Jerzy Neyman ForMemRS (April 16, 1894 – August 5, 1981), born Jerzy Spława-Neyman, was a Polish mathematician and statistician who spent the first part of his professional career at various institutions in Warsaw, Poland and then at University College London, and the second part at the University of California, Berkeley. Neyman first introduced the modern concept of a confidence interval into statistical hypothesis testing and co-devised null hypothesis testing (in collaboration with Egon Pearson).

= GIVEN MATERIAL =
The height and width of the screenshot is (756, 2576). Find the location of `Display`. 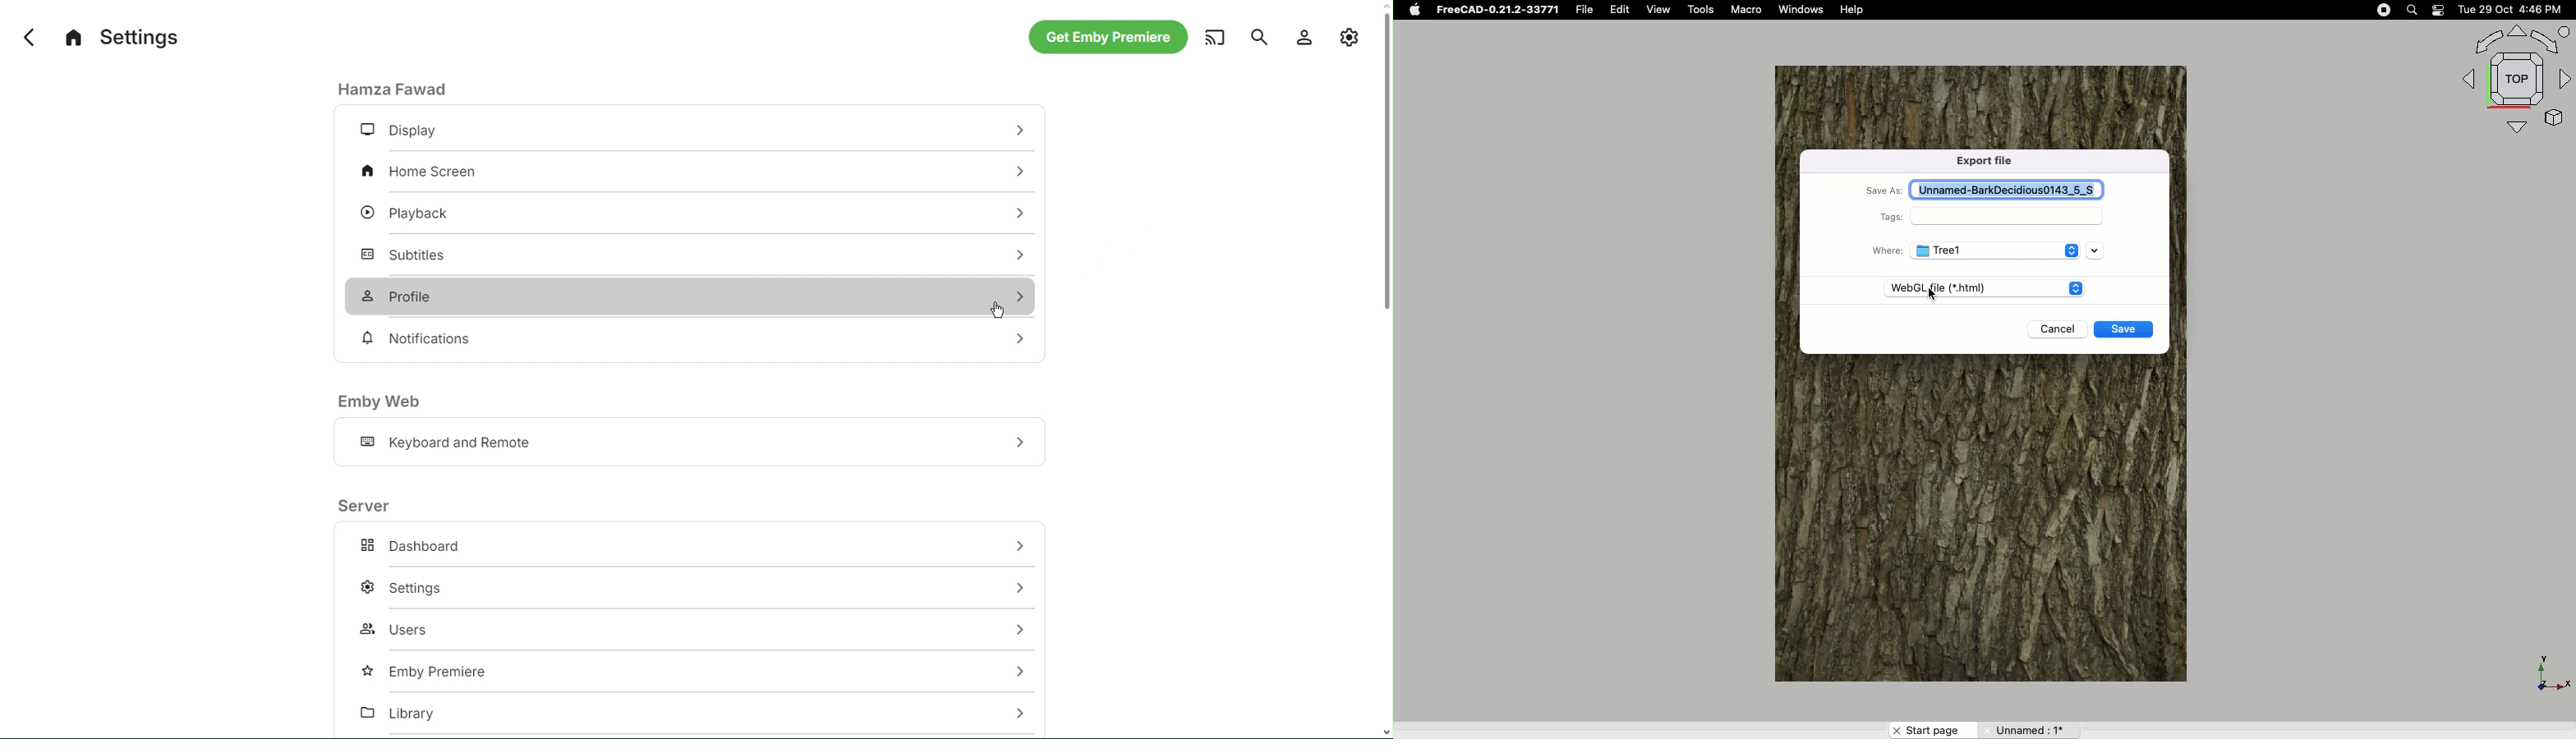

= CHALLENGES =
1. Using the passage on Jerzy Neyman, answer each of these:
(a) What was his name at birth?
(b) At which university did he spend the second part of his professional career?
(c) With whom did he co-devise null hypothesis testing?
2. Carry on the Jerzy Neyman passage, starting after its final sentence.
The data here come from a separate source.

= OUTPUTS BY TASK =
1.
(a) Jerzy Spława-Neyman
(b) The University of California, Berkeley
(c) Egon Pearson

2.
He was born into a Polish family in Bendery, in the Bessarabia Governorate of the Russian Empire, the fourth of four children of Czesław Spława-Neyman and Kazimiera Lutosławska. His family was Roman Catholic and Neyman served as an altar boy during his early childhood. Later, Neyman would become an agnostic. Neyman's family descended from a long line of Polish nobles and military heroes. He graduated from the Kamieniec Podolski gubernial gymnasium for boys in 1909 under the name Yuri Cheslavovich Neyman. He began studies at Kharkov University in 1912, where he was taught by Russian probabilist Sergei Natanovich Bernstein. After he read 'Lessons on the integration and the research of the primitive functions' by Henri Lebesgue, he was fascinated with measure and integration.